--- START TEXT SECTION ---
DEPARTMENT OF HUMAN SERVICES,
UNPUBLISHED
September 22, 2009
Petitioner-Appellee,
v
No. 290228
St. Joseph Circuit Court
Family Division
LC No. 05-000173-NA
JENNIFER ANNE CURTIS,
Respondent-Appellant,
and
SCOTT ARON MOREY,
Respondent.
Before: Servitto, P.J., and Fitzgerald and Bandstra, JJ.
PER CURIAM.
Respondent Jennifer Ann Curtis appeals as of right the trial court’s order terminating her
parental rights to the minor child under MCL 712A.19b(3)(c)(i), (g), and (j). We affirm.
The trial court did not clearly err in finding that the statutory grounds for termination
were established by clear and convincing evidence. MCR 3.977(J); In re Miller, 433 Mich 331,
344-345; 445 NW2d 161 (1989); In re Conley, 216 Mich App 41, 42; 549 NW2d 353 (1996).
--- END TEXT SECTION ---
--- START RECORDED DATA ---
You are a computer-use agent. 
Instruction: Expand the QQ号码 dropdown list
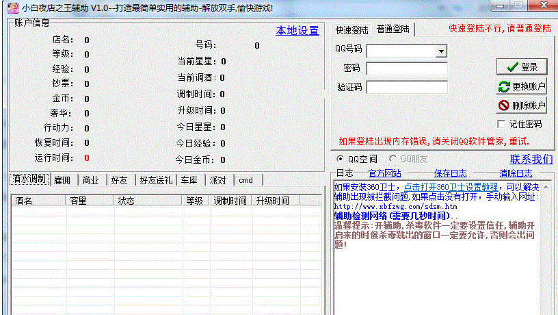click(x=441, y=51)
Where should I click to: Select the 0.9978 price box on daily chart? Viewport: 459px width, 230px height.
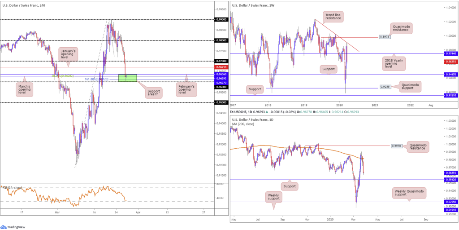click(397, 146)
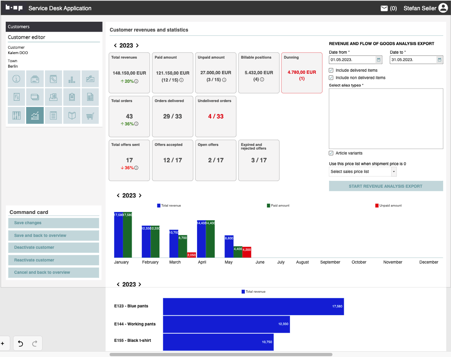Viewport: 451px width, 357px height.
Task: Toggle Include non delivered items checkbox
Action: [331, 78]
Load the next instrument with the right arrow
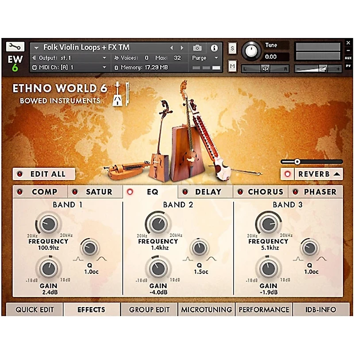The width and height of the screenshot is (354, 354). click(x=181, y=47)
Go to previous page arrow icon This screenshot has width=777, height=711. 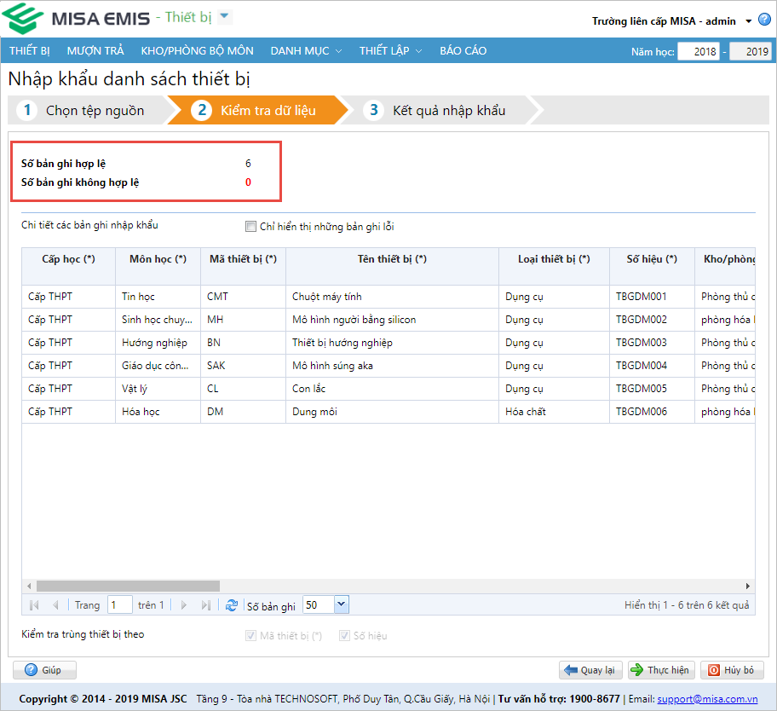pyautogui.click(x=56, y=605)
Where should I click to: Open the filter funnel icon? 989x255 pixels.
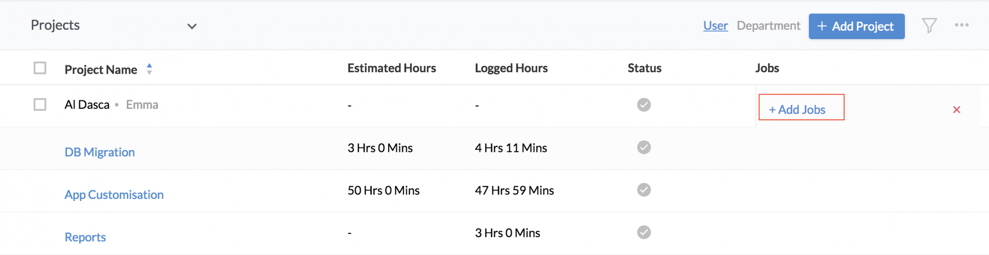[929, 26]
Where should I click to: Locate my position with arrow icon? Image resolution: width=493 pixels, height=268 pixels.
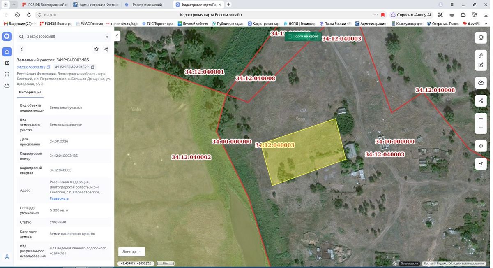coord(481,164)
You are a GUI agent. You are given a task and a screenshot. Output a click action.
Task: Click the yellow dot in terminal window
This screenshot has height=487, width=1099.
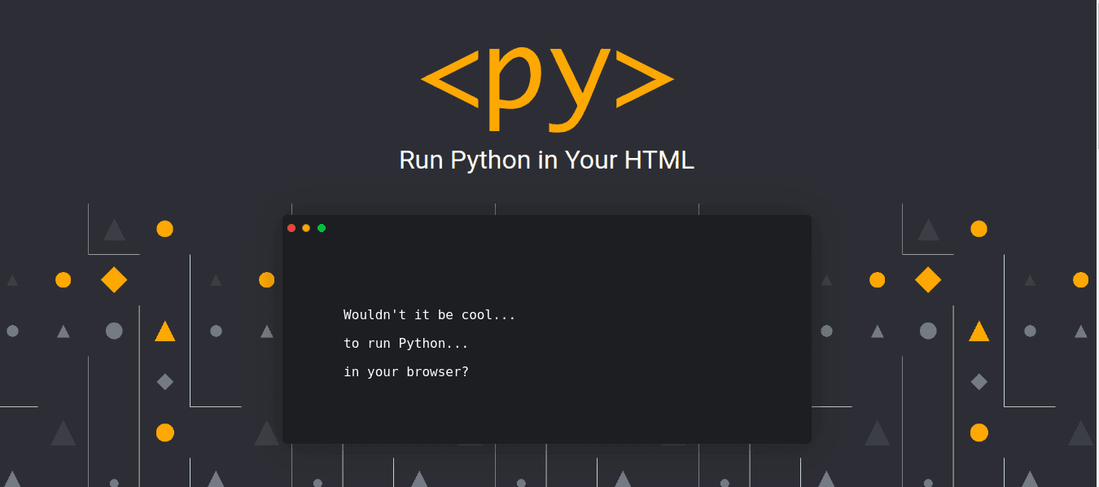[x=306, y=228]
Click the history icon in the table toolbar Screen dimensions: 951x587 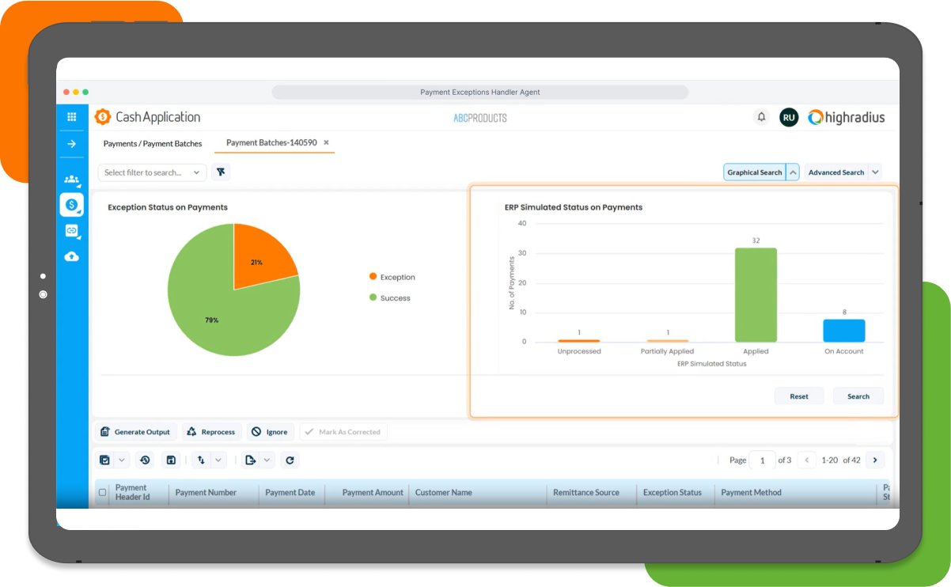tap(145, 460)
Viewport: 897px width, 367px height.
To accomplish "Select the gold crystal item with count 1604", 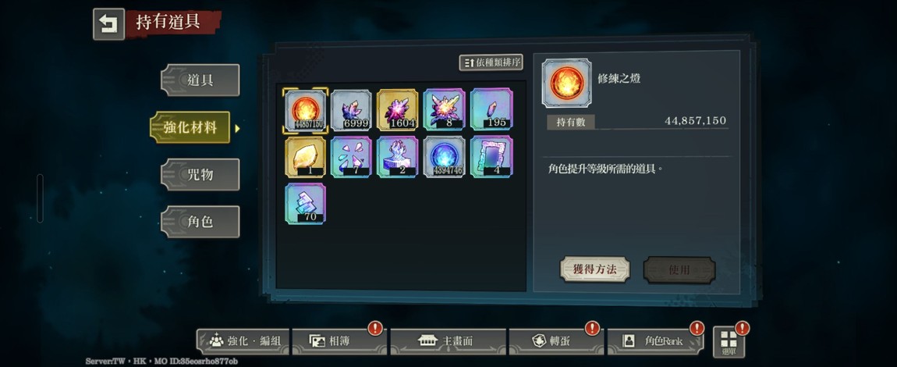I will [398, 110].
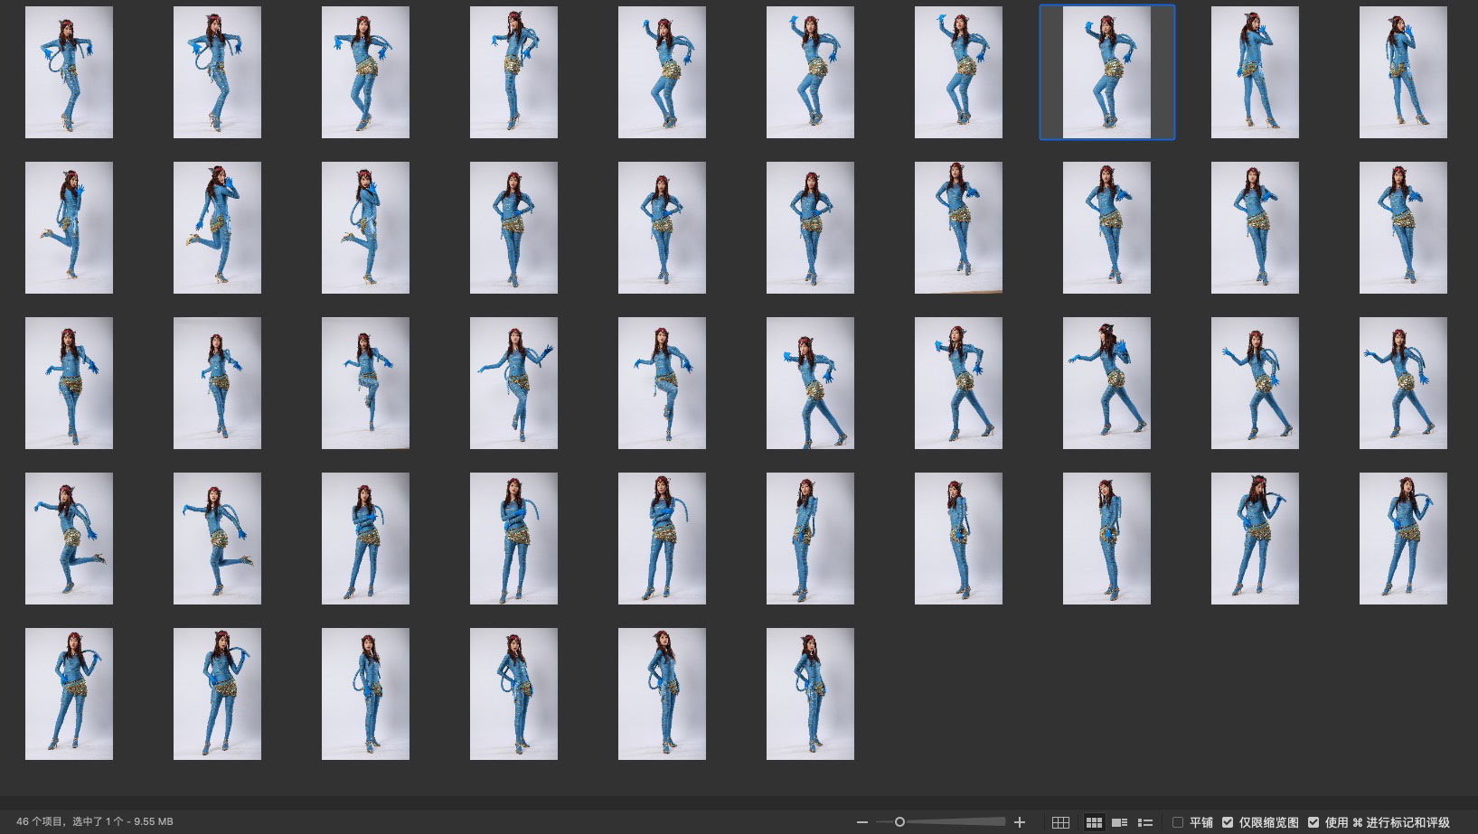The height and width of the screenshot is (834, 1478).
Task: Switch to list view mode
Action: pyautogui.click(x=1145, y=822)
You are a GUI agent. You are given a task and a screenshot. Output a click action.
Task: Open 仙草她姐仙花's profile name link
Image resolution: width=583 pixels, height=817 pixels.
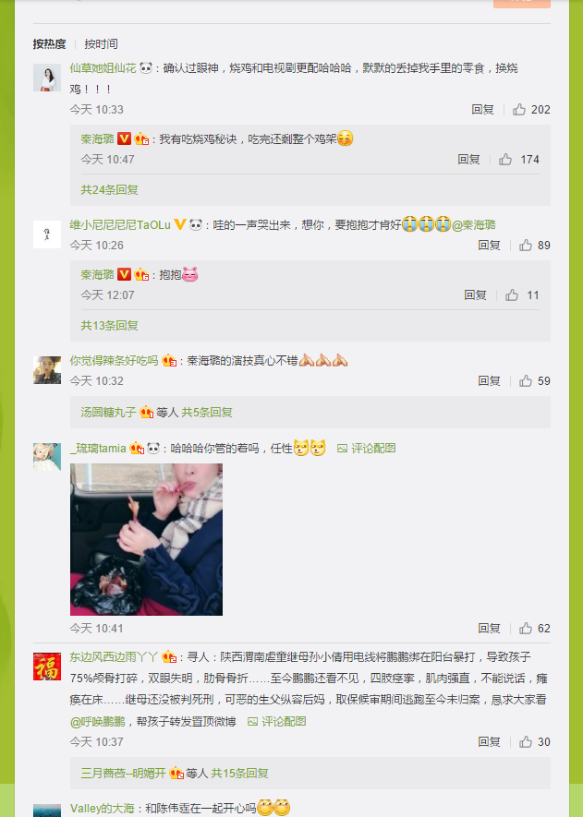coord(103,68)
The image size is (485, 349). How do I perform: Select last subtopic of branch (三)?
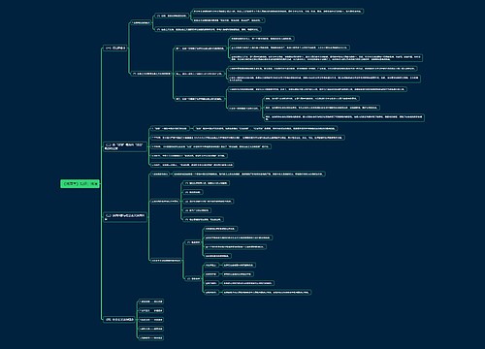(x=166, y=260)
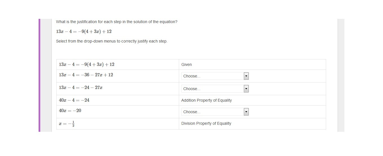Click the equation displayed above the table
Image resolution: width=383 pixels, height=156 pixels.
[x=84, y=32]

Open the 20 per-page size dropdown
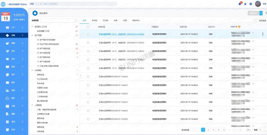click(249, 130)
--- END RECORDED DATA ---
## EXERCISE
In two sentences, sum up the court opinion at the top of the page, before the listing.

## TASK ANSWER
Respondent Curtis appealed a St. Joseph Circuit Court order ending her parental rights to the minor child, and the appeals court affirmed that order. It held that the trial court did not clearly err in finding the statutory grounds for termination proven by clear and convincing evidence.